Text excerpt:
- - - - - - -
# Math Help - help with a problem of probability combinations

1. ## help with a problem of probability combinations

my first post:
let's see. I was solving a problem of probability combinations, but I had a little problem in dealing with a question, here is the problem:

"a student must meet a test that consists of 3 questions randomly selected from a list of 100 questions (each question has the same probability of being selected). to approve the review he needs to answer at least two questions correctly. What is the probability that the student approve the test if he only knows the answers to 90 questions on the list?"

I started getting the following:

(i) (100 combination 3) = 161700 ........... number of possible questions in groups of 3
(ii) (90 combination 3) = 117480 ............ number of possible questions in groups of 3 students know

really did not know which is the total probability, if 1 / 100 (for each question) or 1 / (100 combination 3) (for each group of questions).

then: the 10 questions that the student does not know how it affects the probability?

very grateful in advance, a response

2. The entire space consists of all possible combinations of choosing three questions out of 100. There are however, 90C3 and 90C2*10 possible combinations that will allow him to pass the test so:

Total # of possible 3-question combinations: 100 choose 3
Total # of possible 3-question combinations that student knows all answers: 90C3
Total # of possible 3-question combinations that students knows two answers and doesn't know the last one: (90 choose 2)X10

Probability he will be given a 3-question combinaiton he knows: $\frac{90C3+90C2*10}{100C3}$

This assumes that the test is premade, and its simply a matter of selecting one of the premade tests. If he is actually picking questions then its much easier:

$[\frac{90}{100}\frac{89}{99}\frac{10}{98}]3+[\frac{90}{100}\frac{89}{99}\frac{88}{98}]3$

3. Originally Posted by ANDS!
- - - - - - -
Dataset content:
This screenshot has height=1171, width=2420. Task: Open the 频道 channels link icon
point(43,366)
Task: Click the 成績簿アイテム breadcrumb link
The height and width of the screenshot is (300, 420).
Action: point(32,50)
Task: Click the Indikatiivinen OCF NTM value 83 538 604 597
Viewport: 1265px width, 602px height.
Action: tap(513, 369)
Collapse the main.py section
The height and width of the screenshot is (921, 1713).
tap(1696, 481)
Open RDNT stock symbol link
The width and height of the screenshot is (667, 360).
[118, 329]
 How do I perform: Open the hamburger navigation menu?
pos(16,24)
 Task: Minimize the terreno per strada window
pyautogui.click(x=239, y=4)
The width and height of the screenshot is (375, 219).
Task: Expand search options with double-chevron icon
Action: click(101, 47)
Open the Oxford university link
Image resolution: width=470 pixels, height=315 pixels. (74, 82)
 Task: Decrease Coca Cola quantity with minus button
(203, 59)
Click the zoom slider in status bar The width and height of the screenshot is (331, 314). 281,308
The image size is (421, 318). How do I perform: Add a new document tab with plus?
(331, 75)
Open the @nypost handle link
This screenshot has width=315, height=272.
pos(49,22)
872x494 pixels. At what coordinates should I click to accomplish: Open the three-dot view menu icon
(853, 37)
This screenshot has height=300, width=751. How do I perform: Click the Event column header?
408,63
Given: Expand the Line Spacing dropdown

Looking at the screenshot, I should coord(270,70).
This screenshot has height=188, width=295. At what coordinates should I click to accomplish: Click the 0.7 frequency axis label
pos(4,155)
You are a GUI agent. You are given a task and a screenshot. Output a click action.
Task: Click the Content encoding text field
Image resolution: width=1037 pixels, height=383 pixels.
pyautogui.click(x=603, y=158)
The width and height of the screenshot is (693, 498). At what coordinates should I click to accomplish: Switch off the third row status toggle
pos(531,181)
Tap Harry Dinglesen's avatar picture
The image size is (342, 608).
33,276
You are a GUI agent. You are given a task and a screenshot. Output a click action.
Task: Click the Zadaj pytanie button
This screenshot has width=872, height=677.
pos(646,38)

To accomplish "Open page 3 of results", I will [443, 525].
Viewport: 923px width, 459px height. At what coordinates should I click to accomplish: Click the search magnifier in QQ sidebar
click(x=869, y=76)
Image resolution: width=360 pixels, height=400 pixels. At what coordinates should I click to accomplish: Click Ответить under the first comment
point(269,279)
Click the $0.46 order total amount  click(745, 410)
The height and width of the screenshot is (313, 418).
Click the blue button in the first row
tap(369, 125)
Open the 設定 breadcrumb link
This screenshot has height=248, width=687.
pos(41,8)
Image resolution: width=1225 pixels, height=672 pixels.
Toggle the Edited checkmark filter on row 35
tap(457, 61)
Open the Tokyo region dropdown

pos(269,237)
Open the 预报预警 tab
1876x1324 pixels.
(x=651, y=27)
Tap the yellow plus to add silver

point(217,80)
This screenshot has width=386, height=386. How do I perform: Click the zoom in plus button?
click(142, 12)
- - - - - - -
Reproduce the passage of the probability forum thread starting at "really did not" and ending at "affects the probability?", substituting "set of questions" for "group of questions".

Solution for this exercise:
really did not know which is the total probability, if 1 / 100 (for each question) or 1 / (100 combination 3) (for each set of questions).

then: the 10 questions that the student does not know how it affects the probability?